Conversation Continues: First, Sandefur has no reason to worry that anything in his posts are hostile towards me. We are discussing ideas, and he is free to be as hostile towards ideas as he wants to be. I wouldn't have gotten involved in the discussion if I wasn't ready to have my ideas challenged passionately.

Besides, I know he's above the kind of mean spirited stuff that gets flung about in less classy parts of the blogosphere (you suck!) (No, YOU suck!) (Oh, YEAH? Keep it up, and I'm going to Post in |337 $PE4k!!)

Whatever. With Sandefur, it's all about ideas, so let's see how well mine hold up.

Well, actually, there isn't much to say. Aside from some bad wording he found in my last post he's got my position nailed down.

First, as to "outlined," I was referring to rights outlined in, say, the bill of rights or other law. You and I may have an absolute moral right that exists and has existed through all eternity, but unless it is delineated somewhere in writing with the signatures of legislators, we're not going to get any protection of it by our government.

I hope that makes sense.

I'm really talking about two different things here--the first is absolute morality, a set of laws that are fixed and in place that cannot be violated nor changed, that have been and always will be.

The second is the structure and morality of our actual government. This one is fluid and changing, moving either towards the tenants of real, absolute morality, if the people are enlightened, or away from it, towards depravity and oppression, if the people are not.

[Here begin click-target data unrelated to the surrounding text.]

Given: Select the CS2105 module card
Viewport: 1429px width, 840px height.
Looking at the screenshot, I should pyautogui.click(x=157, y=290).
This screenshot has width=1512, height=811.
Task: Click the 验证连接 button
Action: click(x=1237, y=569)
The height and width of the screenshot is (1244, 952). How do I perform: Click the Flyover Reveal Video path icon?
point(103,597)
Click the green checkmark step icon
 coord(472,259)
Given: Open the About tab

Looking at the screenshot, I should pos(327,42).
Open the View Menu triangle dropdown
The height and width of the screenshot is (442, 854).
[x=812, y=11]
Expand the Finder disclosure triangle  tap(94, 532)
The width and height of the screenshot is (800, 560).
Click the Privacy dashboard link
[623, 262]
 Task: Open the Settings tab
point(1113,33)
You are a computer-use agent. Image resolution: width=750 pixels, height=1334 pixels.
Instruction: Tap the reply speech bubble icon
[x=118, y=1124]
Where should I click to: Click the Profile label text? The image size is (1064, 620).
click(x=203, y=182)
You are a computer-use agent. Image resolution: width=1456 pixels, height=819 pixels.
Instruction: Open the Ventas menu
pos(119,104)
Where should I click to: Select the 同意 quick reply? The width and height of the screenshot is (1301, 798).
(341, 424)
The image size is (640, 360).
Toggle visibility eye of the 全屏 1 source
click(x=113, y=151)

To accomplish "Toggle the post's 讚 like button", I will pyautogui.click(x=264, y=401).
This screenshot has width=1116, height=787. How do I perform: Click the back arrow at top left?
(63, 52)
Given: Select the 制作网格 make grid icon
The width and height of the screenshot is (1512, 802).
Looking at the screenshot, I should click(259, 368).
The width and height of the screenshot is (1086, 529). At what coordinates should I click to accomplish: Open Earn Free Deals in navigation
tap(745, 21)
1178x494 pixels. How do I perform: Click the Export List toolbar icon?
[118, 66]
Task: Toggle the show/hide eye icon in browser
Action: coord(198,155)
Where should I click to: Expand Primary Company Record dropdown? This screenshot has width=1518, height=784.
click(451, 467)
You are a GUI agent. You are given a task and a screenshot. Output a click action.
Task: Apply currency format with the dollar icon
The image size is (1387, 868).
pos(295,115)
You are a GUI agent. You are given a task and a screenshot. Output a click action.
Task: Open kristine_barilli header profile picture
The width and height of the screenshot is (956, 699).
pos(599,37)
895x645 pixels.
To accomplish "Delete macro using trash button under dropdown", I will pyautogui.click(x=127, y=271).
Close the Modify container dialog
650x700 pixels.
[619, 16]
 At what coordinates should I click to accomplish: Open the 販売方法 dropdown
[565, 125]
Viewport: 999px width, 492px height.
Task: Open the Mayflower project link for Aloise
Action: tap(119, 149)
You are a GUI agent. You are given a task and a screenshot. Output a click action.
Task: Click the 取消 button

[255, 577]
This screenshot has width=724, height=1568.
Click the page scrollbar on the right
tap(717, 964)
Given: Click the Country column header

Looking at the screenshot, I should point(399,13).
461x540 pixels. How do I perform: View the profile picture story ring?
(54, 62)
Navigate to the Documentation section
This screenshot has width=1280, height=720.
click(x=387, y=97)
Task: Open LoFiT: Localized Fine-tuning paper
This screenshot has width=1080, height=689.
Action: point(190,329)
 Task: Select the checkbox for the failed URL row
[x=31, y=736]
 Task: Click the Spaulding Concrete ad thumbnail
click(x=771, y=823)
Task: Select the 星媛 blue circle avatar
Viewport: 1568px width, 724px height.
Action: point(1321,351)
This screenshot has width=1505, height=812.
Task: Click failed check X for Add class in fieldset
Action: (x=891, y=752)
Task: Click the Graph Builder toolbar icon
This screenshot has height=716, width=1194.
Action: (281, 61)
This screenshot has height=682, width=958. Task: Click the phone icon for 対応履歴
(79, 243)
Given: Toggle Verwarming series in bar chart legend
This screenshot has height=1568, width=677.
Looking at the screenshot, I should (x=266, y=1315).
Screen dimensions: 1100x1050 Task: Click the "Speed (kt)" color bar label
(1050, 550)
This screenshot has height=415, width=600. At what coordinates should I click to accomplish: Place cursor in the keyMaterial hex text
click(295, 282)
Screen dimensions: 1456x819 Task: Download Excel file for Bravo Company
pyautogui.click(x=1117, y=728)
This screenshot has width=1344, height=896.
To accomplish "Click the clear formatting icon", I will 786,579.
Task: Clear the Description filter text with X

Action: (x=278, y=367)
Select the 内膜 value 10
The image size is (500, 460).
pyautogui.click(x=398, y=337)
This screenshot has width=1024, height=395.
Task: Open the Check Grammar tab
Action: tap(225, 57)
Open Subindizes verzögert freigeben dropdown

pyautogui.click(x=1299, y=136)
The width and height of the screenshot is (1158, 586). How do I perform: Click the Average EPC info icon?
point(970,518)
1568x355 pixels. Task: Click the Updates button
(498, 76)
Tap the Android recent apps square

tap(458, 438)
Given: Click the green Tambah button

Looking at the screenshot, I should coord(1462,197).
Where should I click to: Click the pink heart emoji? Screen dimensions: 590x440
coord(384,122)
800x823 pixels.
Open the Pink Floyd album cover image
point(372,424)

So when I said that rights-based morality was not absolute, I should have been more careful about using the buzzword absolute. What I intended to say was that the means we have of trying to build morality into the system--of delineating rights that are not to be violated, even by the majority--doesn't automatically lead to a hard-and-fast set of rules that everyone will agree on (I believe the sentence, as first typed, read "Rights-based morality has some wiggle room").

So then comes his summary of my position: It’s not okay; it’s immoral and beyond the legitimate power of the majority, but they just have so much power that it’s impossible to stop them from doing it.

Would I agree with that? Basically.

I feel that it's important that the majority have power. Even though he qualified it, Jefferson still said, "the will of the majority is in all cases to prevail." His qualification was that it was possible to abuse that power, not that we should take the power away from them.

That power can definitely be abused. And that's why the government can only be moral inasmuch as the people themselves are moral.

And, again, all of this is only referring to the states. The constitution has already spoken and none of this should be happening on the federal level.